千羽鶴論

木沢 真流

千羽鶴なんて意味ないよね

 日本各地には守り神と言われる像が存在する。神社に行けば狛犬こまいぬがいるし、浅草寺には阿形像あぎょうぞう吽形像うんぎょうぞうが恐ろしい目つきで見張りをしている。子どもの頃、悪い事をしているとあれが動き出すんだよ、と言われ怖い思いをしたことを今でも覚えている。

 あれから数年経ち、医療に携わる身となり色々な事を勉強していくうちに、今やそれらに全く科学的根拠はないことが分かった。賽銭泥棒が通っても像たちは止めてはくれないし、神主が私腹を肥やしていたとしても狛犬たちがそれをたしなめることはない。昔からかある数多くの迷信というものは、科学という剣によって今やきれいにそのベールを剥がれて久しい。

 入院患者に対し、千羽鶴を病室に飾る風習があるが、これもその一種で千羽の彼らが何か病気を治す手助けをしてくれることは一切ない。

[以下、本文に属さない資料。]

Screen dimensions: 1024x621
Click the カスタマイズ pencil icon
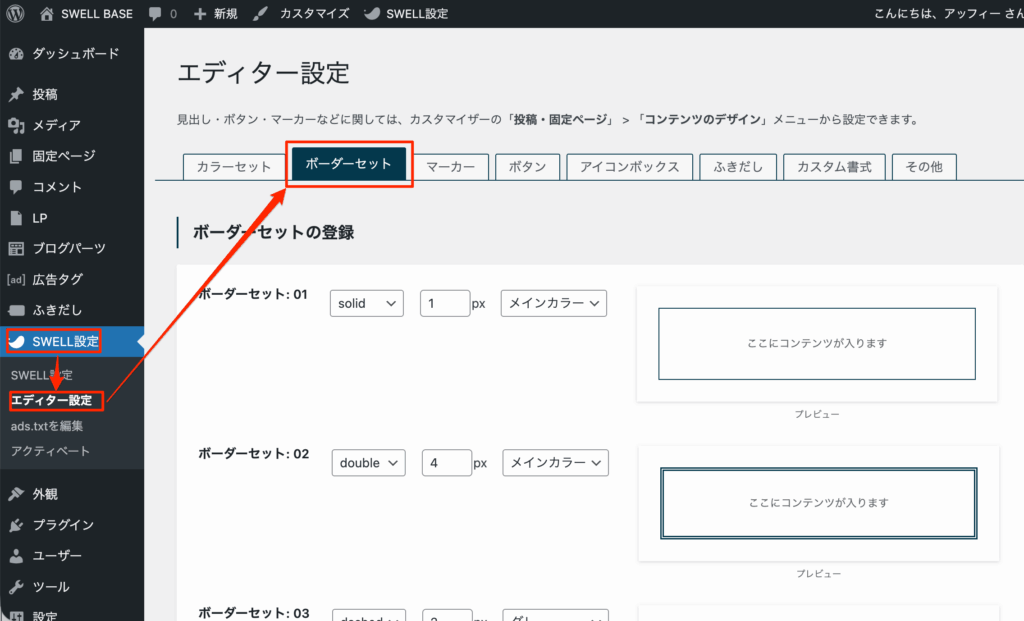point(261,14)
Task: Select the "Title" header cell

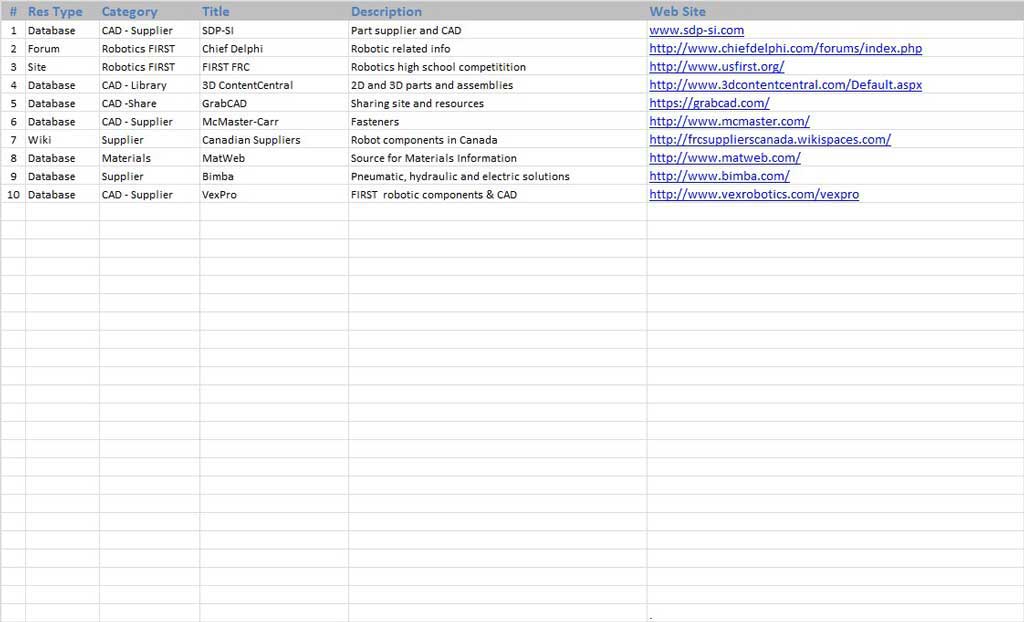Action: coord(215,11)
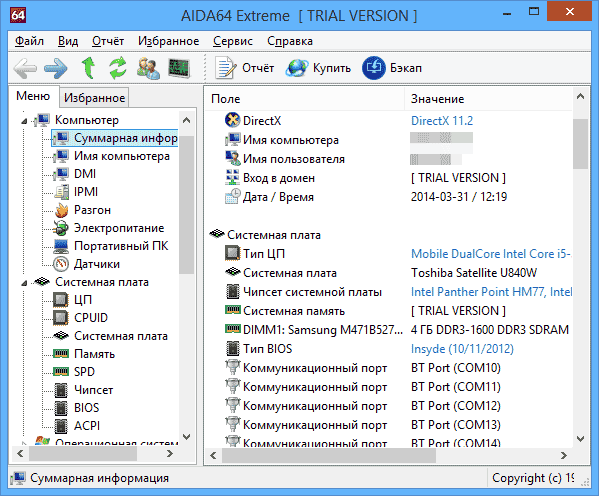Select CPUID in the tree

click(x=91, y=318)
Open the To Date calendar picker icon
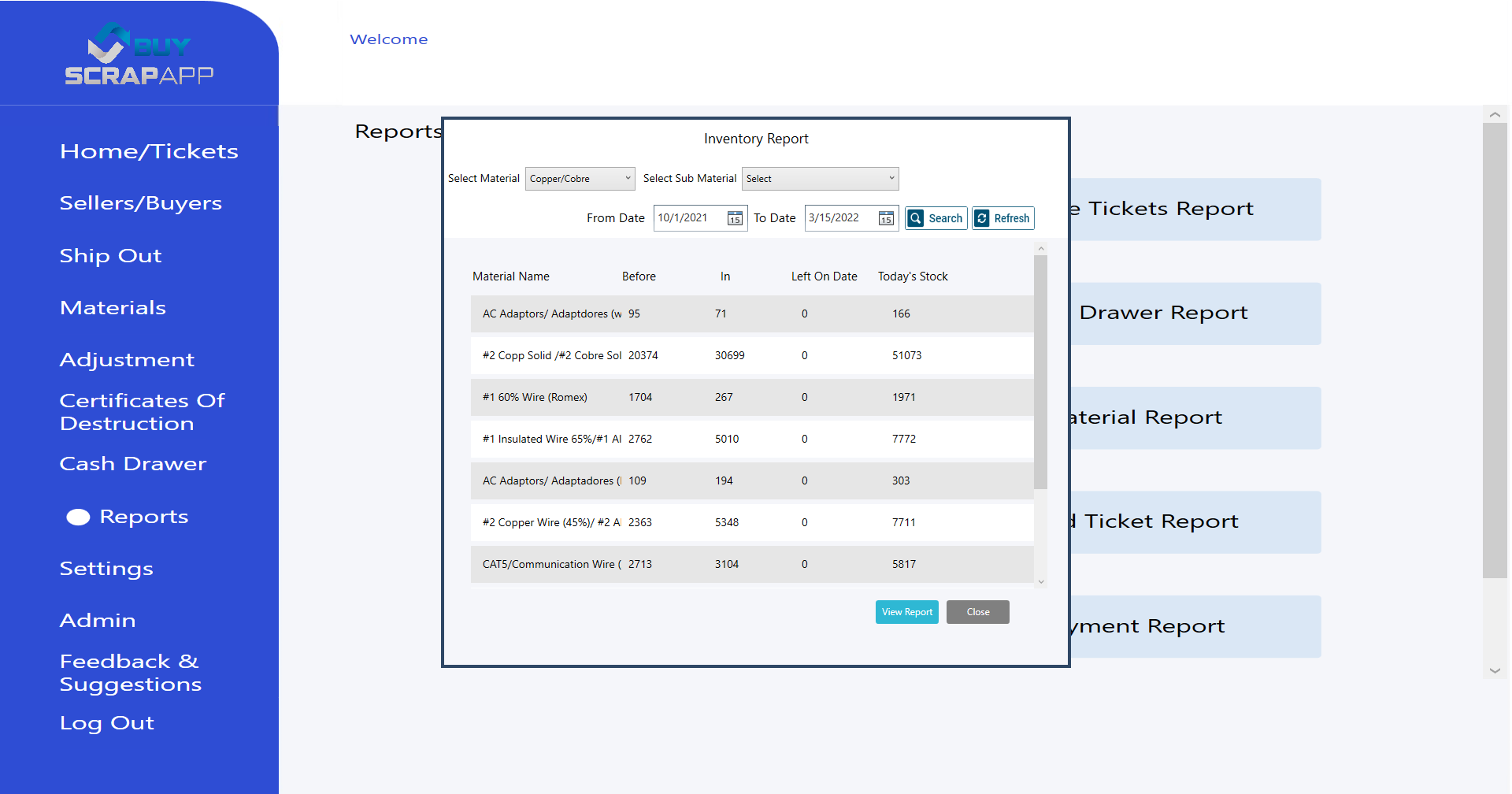This screenshot has height=794, width=1512. (x=886, y=218)
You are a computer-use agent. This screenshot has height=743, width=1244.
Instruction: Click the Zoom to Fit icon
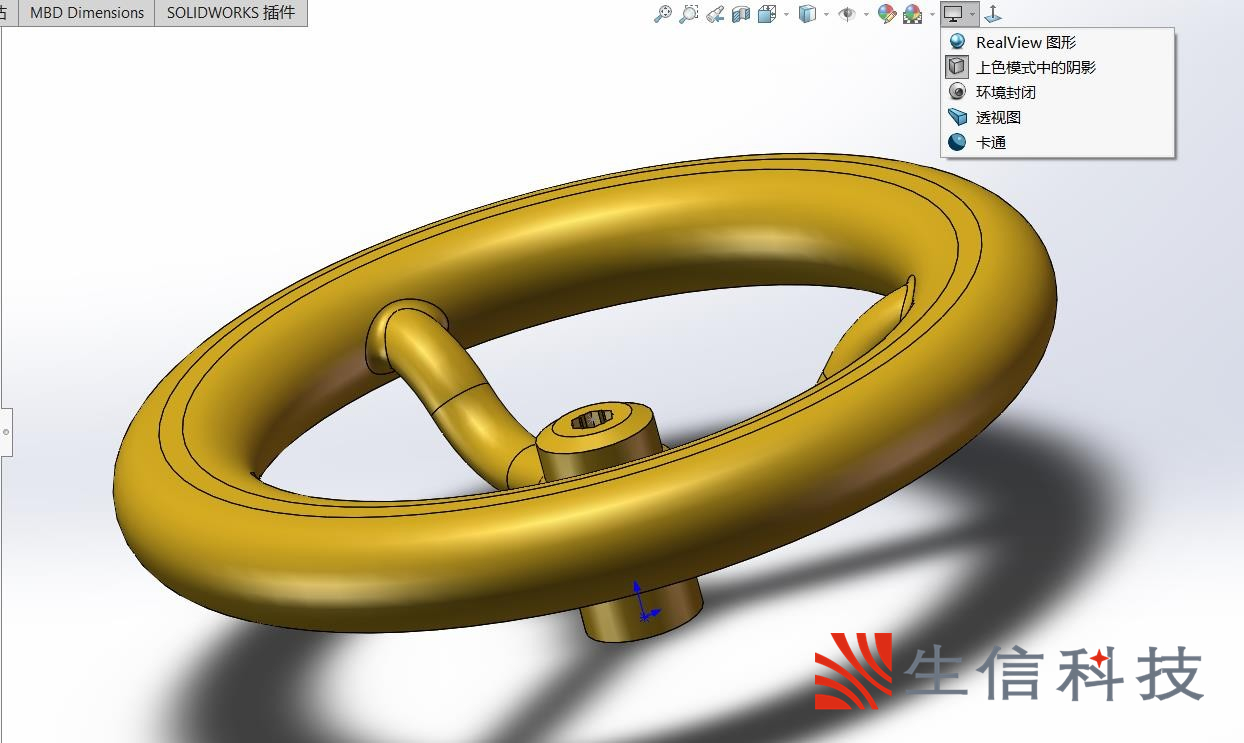(662, 14)
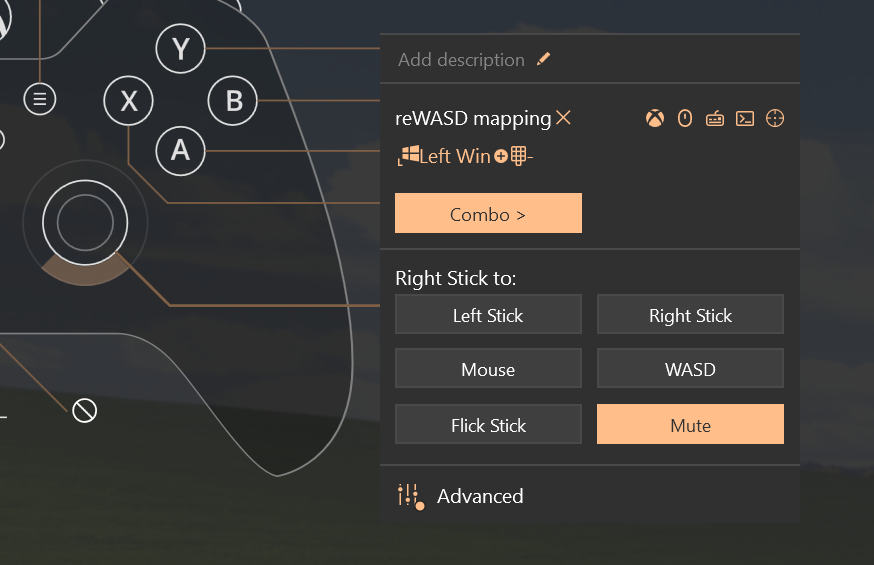This screenshot has width=874, height=565.
Task: Select the Y button on controller
Action: click(x=181, y=48)
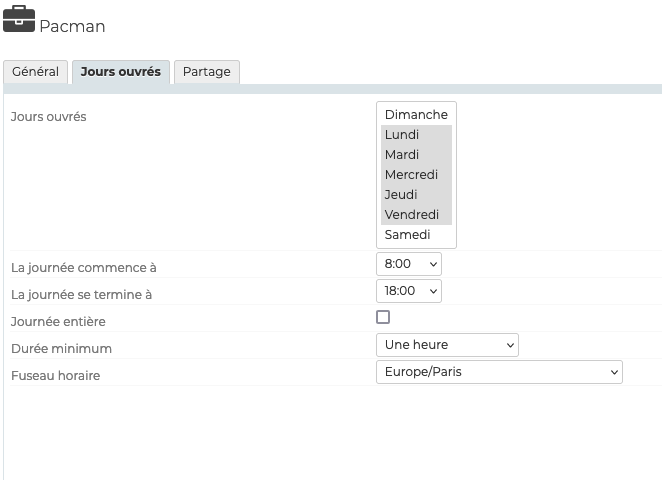Click Jeudi in the days list
This screenshot has width=662, height=480.
tap(416, 195)

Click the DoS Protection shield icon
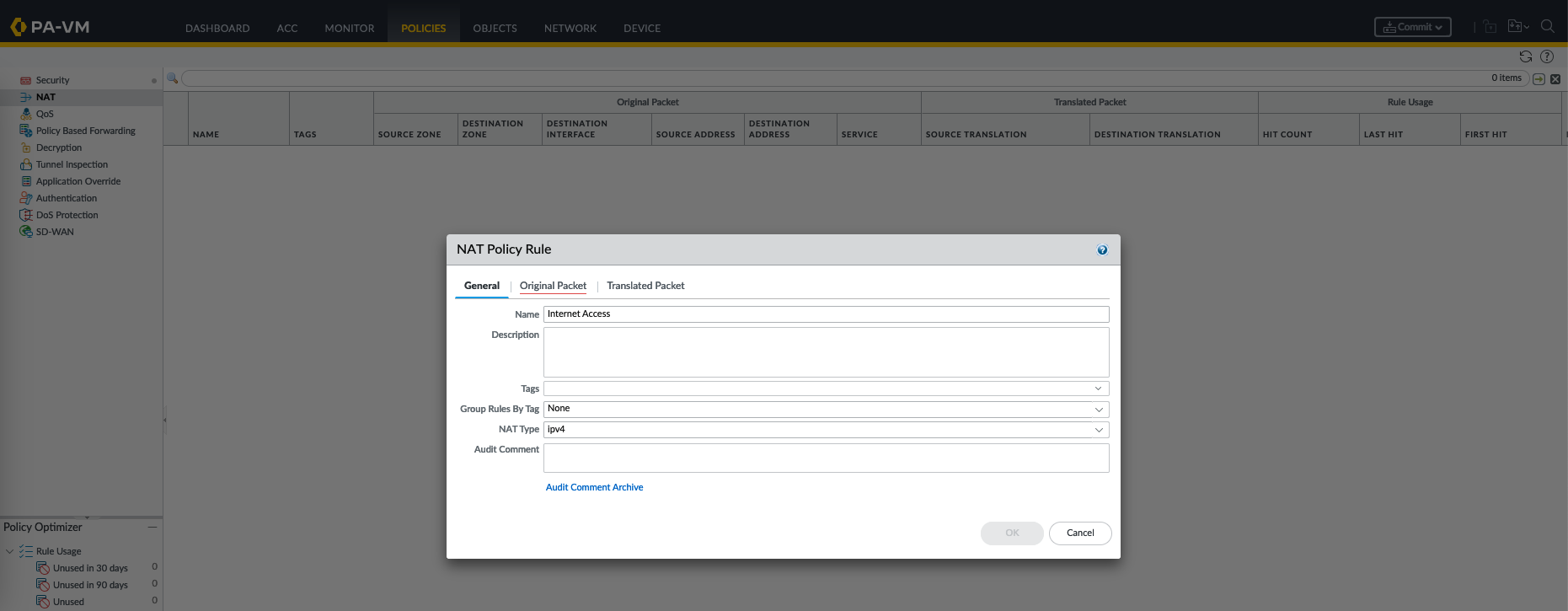(x=26, y=215)
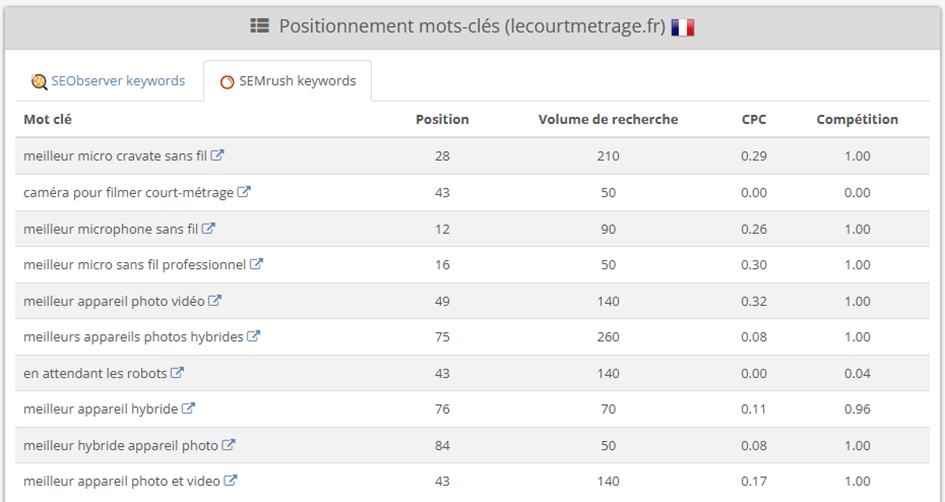Open external link for 'meilleurs appareils photos hybrides'
This screenshot has width=945, height=502.
click(254, 336)
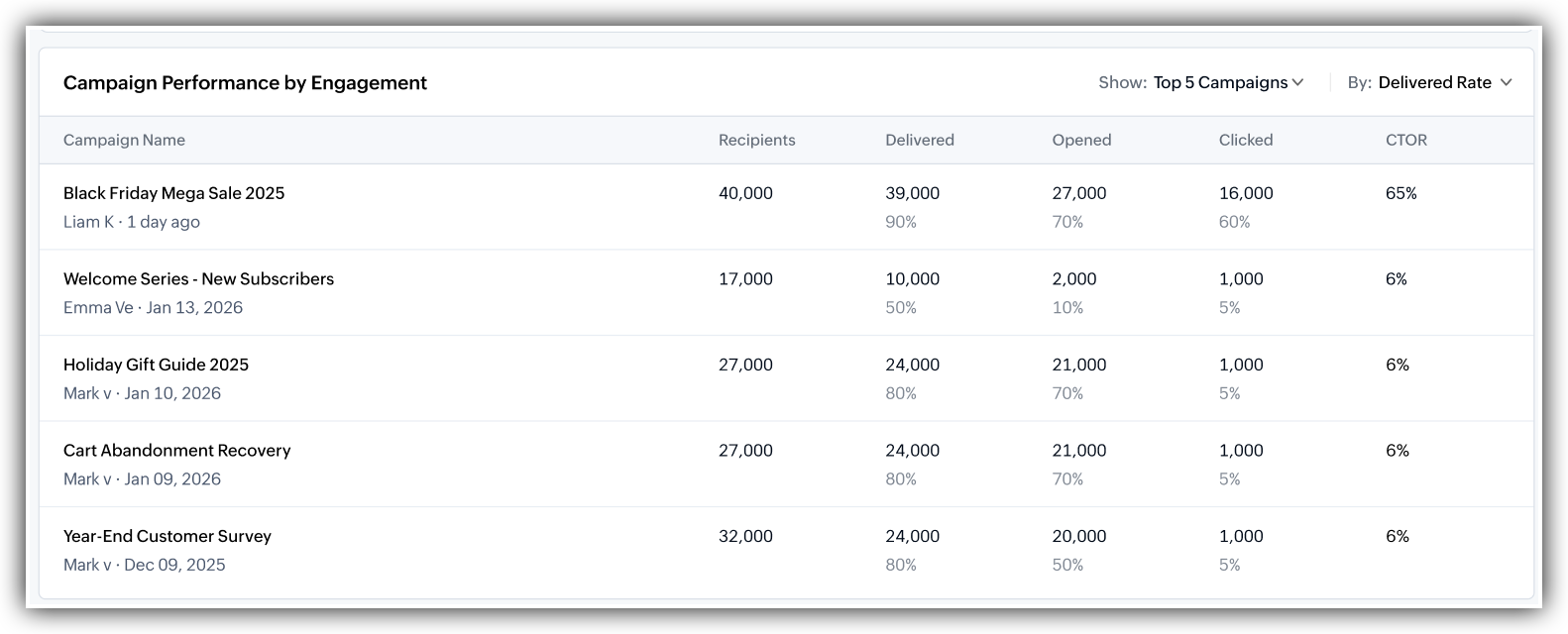Select the 40,000 recipients cell
Viewport: 1568px width, 634px height.
745,193

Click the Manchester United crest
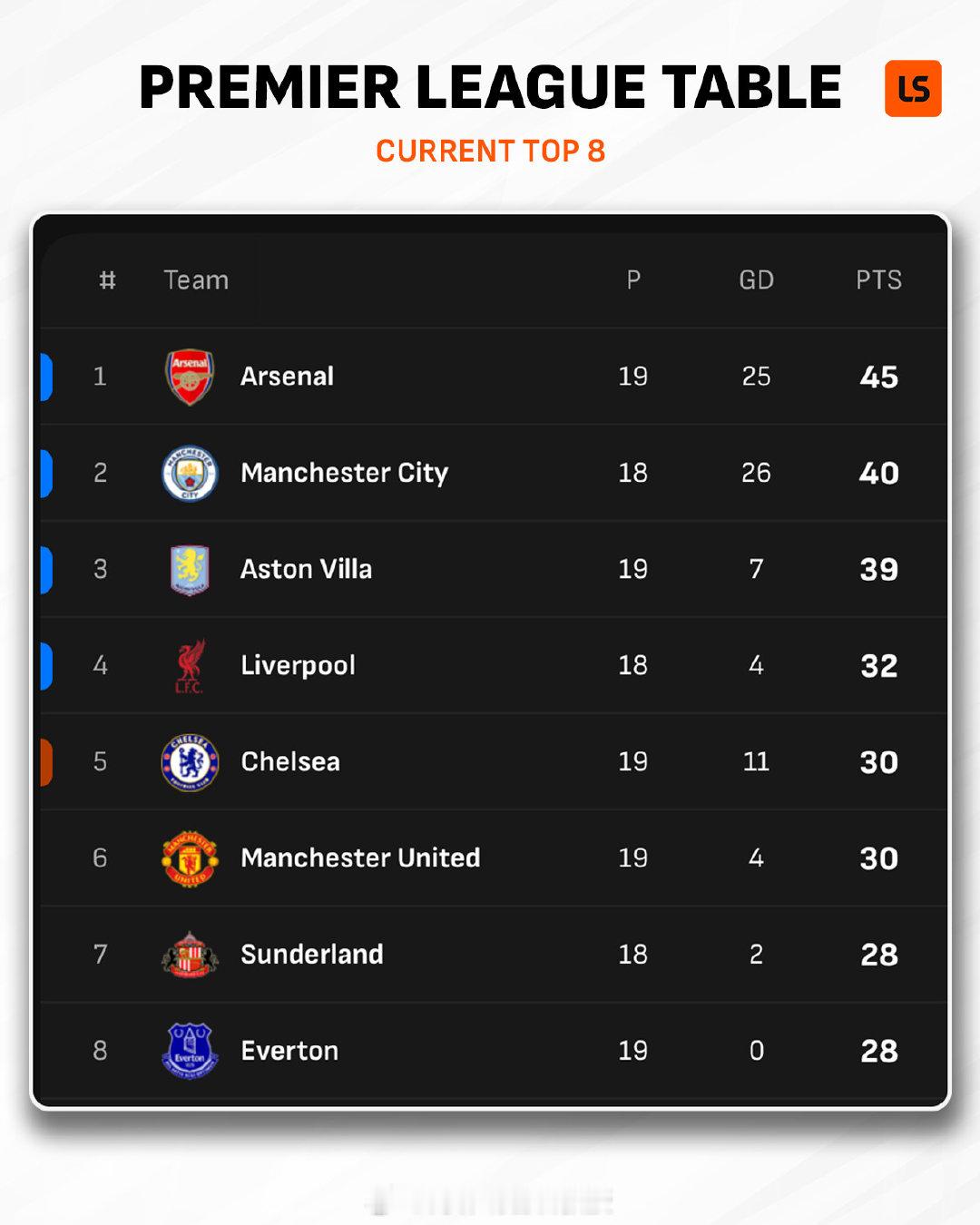[x=190, y=858]
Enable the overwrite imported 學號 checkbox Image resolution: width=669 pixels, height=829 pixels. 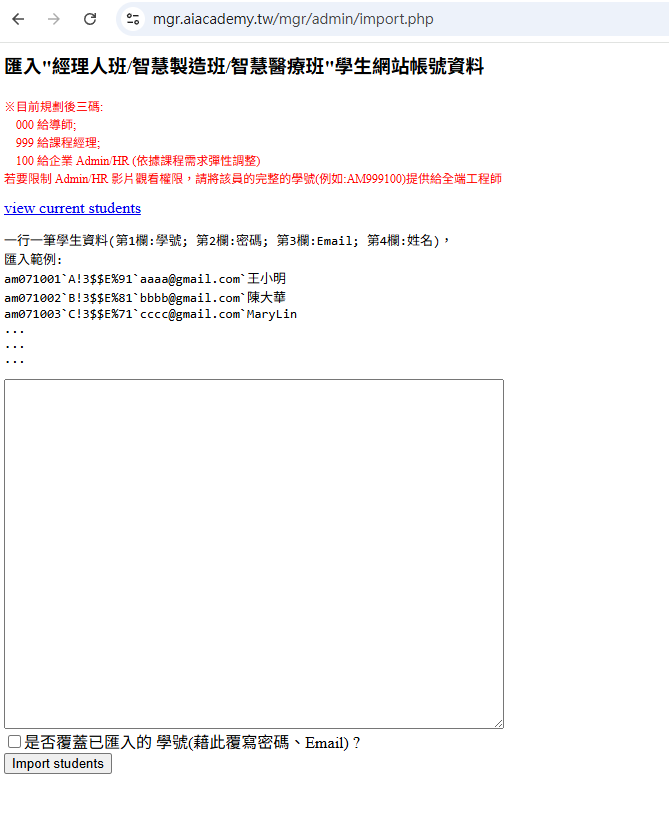tap(14, 742)
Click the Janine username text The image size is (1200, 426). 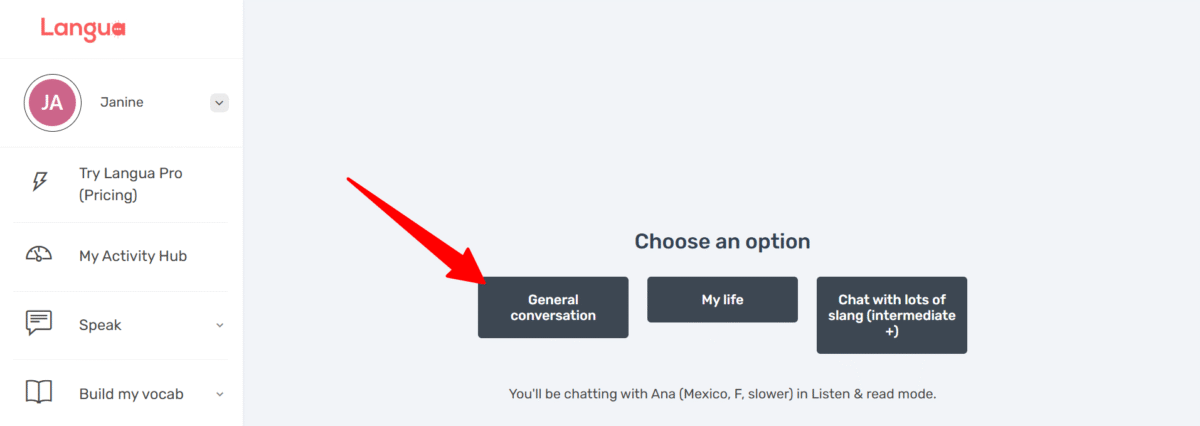tap(122, 102)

それは万羽でも同じである。

 しかしここまで言っておきながら、今回はお話はなんとこの千羽鶴が実はすごい力を持っているのかもしれない、という内容だ。今回はそれを実感した時の私のお話にちょっとだけ耳を傾けてほしい。

 小児が長期入院すると、原則として保護者が付きそうことになっている。通常は母親がその役割と担うが、母親がスタッフにきつく当たることはそこまで多くはない。だが、治療がうまくいっていない時などや、入院が長期になるとナーバスになる。入院している子の食事は支給されるが、お母さんへのご飯は支給されない。皆、売店で弁当を買ったり、「赤いきつね」のようなカップ麺をすすっては毎日を凌いでいるのである。病室から漂うその香りに、よく腹の虫を鳴かせていたものだ。ある日、この常に付き添っているはずの「保護者」が全くいないという珍しい経験をした。簡単に言うと付きそう保護者がいなかったのだ。

 その子は生まれてすぐ首に大きな腫瘤ができていて、そのままだと死ぬ、手術をしても死ぬかもしれない、というかなり厳しい状態だった。その話を聞いて、母親は大きなショックを受けてしまい、育てる自信をなくしてしまった、言い換えると逃げてしまったのだ。残されたまだ数ヶ月の乳児を病院は治療兼保護を続けることにした。

 私もわずかだがその子と携わることがあったが、その子の病室の異様な光景は今でも脳裏に焼き付いている。常に子ども向けの明るい音楽がリピートで無機質に流れているが、そこに付き添う保護者の姿はなく、子どももただ一点を見つめて横たわらされているだけ。なんとも不思議な光景だった。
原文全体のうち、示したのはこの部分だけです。